_WHAT IS BEING ASKED:_
Transcribe, exactly and in full, every record shown below, while omitting its images.
[Start of section]
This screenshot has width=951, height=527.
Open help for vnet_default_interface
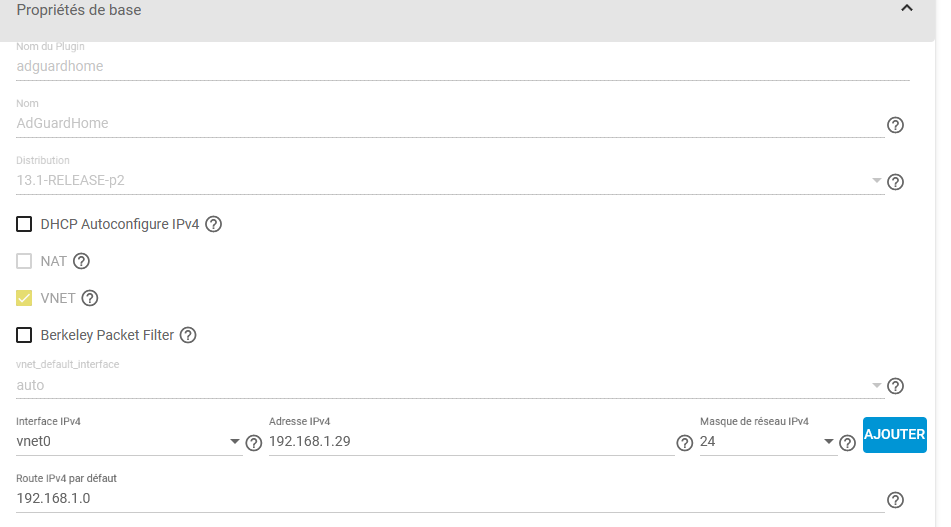point(895,386)
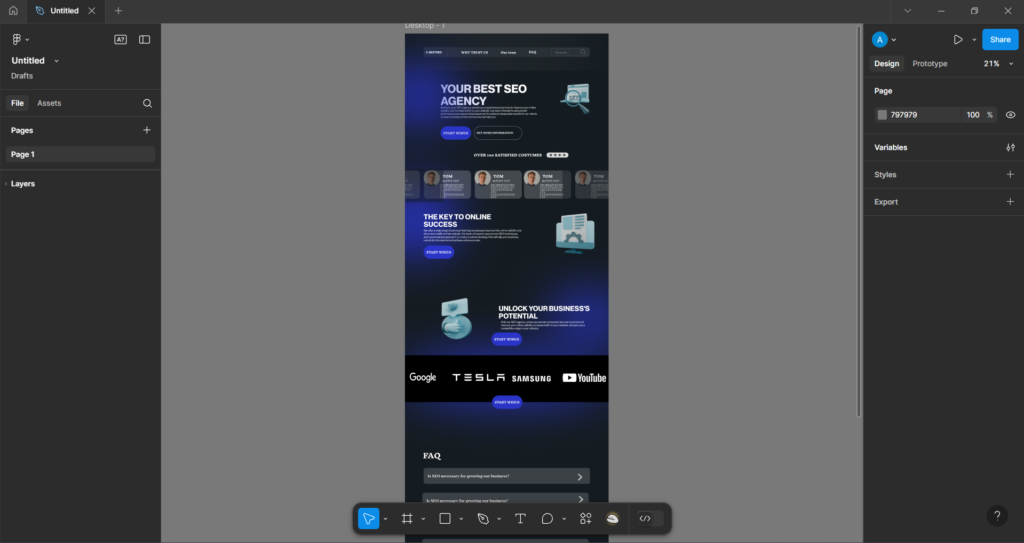Select the Rectangle shape tool
Screen dimensions: 1024x543
445,518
[End of section]
_ANSWER TO THIS TASK:_
This screenshot has width=951, height=527.
Open help for vnet_default_interface
point(895,386)
Select the Rectangle shape tool
Screen dimensions: 1024x543
445,518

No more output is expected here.